If you’re reading this and you’re an illustrator, or a freelancer, or responsible for a business of any size, then I hope it has reminded you that GDPR is coming. You need to be ready by the 25th of May.
If you’re my customer, or someone thinking about commissioning an illustration from me, I want this to reassure you that I take my responsibilities seriously. My responsibilities towards the regulations, and my responsibilities to you and your data.

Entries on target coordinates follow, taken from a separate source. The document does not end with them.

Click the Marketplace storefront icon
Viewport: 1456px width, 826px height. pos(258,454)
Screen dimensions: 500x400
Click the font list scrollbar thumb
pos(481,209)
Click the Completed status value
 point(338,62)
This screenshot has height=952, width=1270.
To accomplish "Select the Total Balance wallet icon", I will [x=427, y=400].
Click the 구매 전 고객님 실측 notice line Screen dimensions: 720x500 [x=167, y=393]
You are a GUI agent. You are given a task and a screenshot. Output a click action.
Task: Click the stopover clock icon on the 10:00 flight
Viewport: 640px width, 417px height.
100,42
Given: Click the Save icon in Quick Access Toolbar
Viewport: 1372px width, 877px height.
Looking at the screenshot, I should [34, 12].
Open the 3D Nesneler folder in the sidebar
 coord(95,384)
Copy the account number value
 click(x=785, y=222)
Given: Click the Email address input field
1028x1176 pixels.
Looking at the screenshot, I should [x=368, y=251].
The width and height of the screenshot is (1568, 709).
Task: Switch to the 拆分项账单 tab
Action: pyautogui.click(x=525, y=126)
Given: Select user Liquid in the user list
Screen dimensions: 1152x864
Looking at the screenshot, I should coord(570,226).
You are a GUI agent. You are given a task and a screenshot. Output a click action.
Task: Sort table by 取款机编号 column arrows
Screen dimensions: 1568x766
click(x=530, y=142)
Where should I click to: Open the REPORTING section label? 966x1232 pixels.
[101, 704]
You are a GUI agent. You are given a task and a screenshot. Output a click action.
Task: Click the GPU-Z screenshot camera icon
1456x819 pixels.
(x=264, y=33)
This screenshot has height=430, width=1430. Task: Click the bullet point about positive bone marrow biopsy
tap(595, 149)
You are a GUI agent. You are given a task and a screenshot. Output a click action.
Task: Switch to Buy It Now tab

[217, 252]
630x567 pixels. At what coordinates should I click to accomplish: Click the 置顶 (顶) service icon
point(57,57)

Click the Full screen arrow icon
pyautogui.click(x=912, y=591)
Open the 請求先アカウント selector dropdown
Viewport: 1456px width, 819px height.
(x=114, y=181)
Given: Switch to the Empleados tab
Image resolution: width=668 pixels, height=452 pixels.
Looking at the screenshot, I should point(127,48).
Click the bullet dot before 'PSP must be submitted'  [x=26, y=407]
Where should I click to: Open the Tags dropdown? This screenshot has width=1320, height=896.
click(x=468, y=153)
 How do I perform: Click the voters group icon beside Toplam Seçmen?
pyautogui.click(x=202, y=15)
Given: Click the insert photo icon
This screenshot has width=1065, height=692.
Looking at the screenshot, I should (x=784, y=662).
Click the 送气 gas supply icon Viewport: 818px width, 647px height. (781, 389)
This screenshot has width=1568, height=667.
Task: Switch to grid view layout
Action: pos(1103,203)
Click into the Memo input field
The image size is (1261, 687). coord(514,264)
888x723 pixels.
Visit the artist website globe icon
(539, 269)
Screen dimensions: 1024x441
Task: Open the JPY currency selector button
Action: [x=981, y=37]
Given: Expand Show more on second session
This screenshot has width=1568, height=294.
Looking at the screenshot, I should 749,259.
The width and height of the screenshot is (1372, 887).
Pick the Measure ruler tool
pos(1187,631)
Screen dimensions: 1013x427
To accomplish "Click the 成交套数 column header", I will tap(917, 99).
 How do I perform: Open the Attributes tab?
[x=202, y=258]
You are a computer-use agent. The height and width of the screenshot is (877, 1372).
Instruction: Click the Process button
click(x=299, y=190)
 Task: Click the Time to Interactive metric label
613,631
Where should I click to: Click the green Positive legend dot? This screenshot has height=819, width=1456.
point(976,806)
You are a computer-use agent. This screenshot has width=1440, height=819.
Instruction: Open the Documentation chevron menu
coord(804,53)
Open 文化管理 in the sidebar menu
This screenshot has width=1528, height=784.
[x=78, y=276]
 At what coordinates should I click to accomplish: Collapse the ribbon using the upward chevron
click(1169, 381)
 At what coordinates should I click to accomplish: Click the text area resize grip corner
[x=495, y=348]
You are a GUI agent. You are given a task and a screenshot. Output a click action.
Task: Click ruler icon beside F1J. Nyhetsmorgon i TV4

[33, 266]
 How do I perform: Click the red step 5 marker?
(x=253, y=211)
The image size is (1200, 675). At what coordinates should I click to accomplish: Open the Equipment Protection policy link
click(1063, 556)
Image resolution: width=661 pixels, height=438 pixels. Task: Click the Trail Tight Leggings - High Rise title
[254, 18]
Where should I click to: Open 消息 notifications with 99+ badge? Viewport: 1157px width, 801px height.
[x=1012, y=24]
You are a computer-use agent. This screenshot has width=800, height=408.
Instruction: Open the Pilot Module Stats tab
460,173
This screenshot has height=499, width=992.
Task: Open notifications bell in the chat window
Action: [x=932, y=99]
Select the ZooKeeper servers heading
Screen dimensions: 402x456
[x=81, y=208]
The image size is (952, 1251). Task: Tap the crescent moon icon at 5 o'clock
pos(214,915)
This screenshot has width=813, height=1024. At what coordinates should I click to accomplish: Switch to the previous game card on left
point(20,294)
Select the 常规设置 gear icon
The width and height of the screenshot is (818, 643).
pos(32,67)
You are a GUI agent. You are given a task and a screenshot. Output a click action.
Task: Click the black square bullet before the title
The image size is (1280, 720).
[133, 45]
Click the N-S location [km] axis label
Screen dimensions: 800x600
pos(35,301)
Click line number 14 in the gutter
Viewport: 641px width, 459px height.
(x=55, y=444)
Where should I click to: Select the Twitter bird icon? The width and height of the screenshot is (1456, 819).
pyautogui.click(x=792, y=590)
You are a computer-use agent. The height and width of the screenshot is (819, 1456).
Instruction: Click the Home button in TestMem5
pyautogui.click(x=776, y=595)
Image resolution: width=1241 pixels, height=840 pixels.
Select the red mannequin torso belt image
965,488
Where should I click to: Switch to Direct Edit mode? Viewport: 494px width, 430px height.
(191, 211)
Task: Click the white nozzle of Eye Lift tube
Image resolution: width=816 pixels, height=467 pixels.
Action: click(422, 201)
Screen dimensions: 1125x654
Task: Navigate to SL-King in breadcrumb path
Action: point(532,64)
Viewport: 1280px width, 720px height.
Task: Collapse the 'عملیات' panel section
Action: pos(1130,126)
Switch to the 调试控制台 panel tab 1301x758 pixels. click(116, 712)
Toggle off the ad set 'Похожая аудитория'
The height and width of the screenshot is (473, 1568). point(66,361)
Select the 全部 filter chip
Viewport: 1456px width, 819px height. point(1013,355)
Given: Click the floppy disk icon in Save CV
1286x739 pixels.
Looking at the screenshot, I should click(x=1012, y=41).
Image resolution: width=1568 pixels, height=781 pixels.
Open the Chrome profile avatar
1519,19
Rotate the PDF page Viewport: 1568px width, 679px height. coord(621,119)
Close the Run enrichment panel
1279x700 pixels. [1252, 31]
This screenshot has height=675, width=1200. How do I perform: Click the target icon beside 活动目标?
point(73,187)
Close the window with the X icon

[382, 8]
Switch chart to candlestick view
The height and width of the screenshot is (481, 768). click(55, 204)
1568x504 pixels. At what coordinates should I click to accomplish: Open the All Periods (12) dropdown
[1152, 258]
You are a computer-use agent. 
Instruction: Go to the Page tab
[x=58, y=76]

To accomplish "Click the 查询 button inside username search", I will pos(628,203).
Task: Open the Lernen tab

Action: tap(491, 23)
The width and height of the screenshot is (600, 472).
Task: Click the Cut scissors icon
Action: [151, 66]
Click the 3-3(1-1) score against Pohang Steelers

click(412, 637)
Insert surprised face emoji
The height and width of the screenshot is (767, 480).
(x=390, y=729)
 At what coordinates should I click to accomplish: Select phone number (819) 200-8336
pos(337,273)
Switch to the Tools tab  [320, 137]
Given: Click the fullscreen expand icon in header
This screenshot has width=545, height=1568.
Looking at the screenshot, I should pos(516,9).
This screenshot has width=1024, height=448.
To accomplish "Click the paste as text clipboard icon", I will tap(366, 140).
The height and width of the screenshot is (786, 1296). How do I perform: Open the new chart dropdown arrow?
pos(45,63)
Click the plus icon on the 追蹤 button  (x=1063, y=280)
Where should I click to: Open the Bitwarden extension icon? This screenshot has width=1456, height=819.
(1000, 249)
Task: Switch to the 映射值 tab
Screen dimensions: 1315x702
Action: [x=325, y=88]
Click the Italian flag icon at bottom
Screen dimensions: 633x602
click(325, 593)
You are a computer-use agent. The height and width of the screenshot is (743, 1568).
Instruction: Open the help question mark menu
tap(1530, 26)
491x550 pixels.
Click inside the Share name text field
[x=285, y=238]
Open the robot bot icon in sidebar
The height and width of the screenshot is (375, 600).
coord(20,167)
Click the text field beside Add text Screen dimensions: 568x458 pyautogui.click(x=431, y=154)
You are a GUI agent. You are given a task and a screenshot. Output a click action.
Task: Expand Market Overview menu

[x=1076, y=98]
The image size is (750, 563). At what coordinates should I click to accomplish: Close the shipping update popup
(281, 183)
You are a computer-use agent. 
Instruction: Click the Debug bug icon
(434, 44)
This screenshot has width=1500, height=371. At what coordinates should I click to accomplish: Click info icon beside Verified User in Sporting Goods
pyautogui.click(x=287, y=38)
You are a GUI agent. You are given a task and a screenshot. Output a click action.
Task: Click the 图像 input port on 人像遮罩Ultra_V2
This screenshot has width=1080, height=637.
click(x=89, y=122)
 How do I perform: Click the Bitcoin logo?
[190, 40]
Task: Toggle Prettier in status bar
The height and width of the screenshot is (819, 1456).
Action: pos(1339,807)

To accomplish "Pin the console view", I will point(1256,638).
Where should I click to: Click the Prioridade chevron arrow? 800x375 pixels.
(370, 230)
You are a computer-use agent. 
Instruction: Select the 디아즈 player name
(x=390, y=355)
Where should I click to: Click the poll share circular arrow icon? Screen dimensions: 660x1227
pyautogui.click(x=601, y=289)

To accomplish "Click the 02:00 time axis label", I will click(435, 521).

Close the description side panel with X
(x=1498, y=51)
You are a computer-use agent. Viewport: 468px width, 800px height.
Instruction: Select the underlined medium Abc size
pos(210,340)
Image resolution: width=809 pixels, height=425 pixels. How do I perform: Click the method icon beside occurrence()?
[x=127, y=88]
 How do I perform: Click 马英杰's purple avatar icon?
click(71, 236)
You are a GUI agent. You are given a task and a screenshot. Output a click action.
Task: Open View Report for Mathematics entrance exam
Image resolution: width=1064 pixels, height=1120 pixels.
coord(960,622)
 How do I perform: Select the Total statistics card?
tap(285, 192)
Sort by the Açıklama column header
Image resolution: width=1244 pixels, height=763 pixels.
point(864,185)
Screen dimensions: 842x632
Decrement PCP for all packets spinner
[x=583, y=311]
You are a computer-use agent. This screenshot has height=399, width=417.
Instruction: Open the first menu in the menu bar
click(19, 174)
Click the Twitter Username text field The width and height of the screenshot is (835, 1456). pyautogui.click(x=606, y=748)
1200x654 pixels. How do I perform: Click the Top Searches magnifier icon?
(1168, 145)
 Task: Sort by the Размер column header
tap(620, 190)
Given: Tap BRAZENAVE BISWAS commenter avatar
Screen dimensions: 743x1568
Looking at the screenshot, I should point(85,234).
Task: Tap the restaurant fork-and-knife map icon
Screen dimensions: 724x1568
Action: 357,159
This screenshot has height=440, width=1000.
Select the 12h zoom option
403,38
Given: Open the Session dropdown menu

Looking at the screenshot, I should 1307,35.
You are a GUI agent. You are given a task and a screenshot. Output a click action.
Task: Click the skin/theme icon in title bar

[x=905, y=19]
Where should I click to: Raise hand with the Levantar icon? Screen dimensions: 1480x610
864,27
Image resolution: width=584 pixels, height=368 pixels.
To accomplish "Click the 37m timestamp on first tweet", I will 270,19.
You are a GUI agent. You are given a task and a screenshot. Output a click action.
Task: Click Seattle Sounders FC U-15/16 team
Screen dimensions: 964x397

When you sign up to my mailing list, or send me your address details, I want you to feel confident that I am looking after that information.
I am lining up those metaphorical ducks, making sure they all quack correctly.
I also plan to write another blog post before GDPR arrives, detailing the steps I have taken to meet the regulations and to keep your data secure.
For now, though, you have probably had enough of GDPR. Attack it in small pieces and it becomes a lot easier to swallow.
Come back soon for more Sherlock, more pictures, and a lot less discussion about complicated EU regulations!
If you’ve read all of this and are thinking that this guy sounds like the sort of person I want to give my personal data to, then you should sign up for my newsletter.
I only need your name and email address to send you occasional emails about my work, special offers, and new products I’m launching.
I am not a data protection expert, nor an expert in EU legislation. I draw pictures for a living.
As such, please make sure you do your own research to find out how you need to comply with these new rules. Nothing in this blog post should be taken as advice or guidance on what you need to do. It exists only to let people know that GDPR is coming soon and to remind you that you need to be ready for it.